Arturo Grimaldi, president of the ATA, said they are glad to have Collarini back and will support him anyway they can. Three years ago, Collarini accepted an offer from the USTA to play for the United States, which offered him more funding than he was getting in the South American nation. The 2010 Roland Garros junior finalist is currently ranked No. 346.

http://www.tennis.com/news/2012/10/collarini-play-argentina-again/39791/#.UH3CAYZirwk

Kinda expect it tbh. I think this is a good decision IMO. Andrea rarely comes to the states and he is really a true Argentine at heart (grew up there, his friends and family are there).
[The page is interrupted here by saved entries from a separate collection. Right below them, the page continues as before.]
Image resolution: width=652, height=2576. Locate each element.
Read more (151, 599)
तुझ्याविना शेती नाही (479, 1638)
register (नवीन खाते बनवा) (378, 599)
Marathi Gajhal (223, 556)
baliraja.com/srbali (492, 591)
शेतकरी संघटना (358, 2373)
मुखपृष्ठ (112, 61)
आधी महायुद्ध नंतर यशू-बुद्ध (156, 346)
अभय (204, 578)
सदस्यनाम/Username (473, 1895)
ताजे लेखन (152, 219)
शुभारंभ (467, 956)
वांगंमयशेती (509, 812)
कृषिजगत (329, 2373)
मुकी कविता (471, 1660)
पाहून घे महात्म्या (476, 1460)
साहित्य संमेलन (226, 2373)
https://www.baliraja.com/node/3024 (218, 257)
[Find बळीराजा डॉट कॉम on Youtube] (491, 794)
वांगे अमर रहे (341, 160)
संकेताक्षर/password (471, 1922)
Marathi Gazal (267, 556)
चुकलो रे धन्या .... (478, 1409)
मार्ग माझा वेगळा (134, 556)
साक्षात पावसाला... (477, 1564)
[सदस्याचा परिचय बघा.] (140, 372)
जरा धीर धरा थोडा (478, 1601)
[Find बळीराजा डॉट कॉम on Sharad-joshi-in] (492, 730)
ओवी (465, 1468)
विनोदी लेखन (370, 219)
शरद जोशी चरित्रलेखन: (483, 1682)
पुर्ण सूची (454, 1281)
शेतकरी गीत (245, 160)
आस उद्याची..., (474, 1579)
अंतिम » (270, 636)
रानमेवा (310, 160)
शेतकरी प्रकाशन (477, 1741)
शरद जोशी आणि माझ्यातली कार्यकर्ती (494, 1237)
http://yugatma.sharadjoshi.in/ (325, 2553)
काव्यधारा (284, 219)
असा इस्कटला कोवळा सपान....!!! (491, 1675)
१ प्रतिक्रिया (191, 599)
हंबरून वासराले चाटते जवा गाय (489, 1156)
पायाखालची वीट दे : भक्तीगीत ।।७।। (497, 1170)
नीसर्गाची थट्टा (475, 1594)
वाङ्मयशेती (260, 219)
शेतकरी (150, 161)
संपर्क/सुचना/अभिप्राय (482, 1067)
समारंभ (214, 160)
Even though the USTA helped him financially, they couldn't do much to get him wildcards into SA tournaments.

I have always felt sorry for him ever since the Argentine Tennis Federation forbidden his colleagues to come into contact with him after the nationality switch. I wish him the best in his career and life. I will still root for him. Good luck Andrea.

J99
10-16-2012, 09:20 PM
Hope he put the USTA's money to good use, cause maybe they feel it was all a waste now.

scarecrows
10-21-2012, 07:54 PM
will this thread get moved? :p

Guest12315544
10-26-2012, 07:46 AM
Hope he put the USTA's money to good use, cause maybe they feel it was all a waste now.

I would say he took advantage of the USTA's money. And yes this thread should be moved. But I have noticed threads and even Forums don't seem to get moved very timely!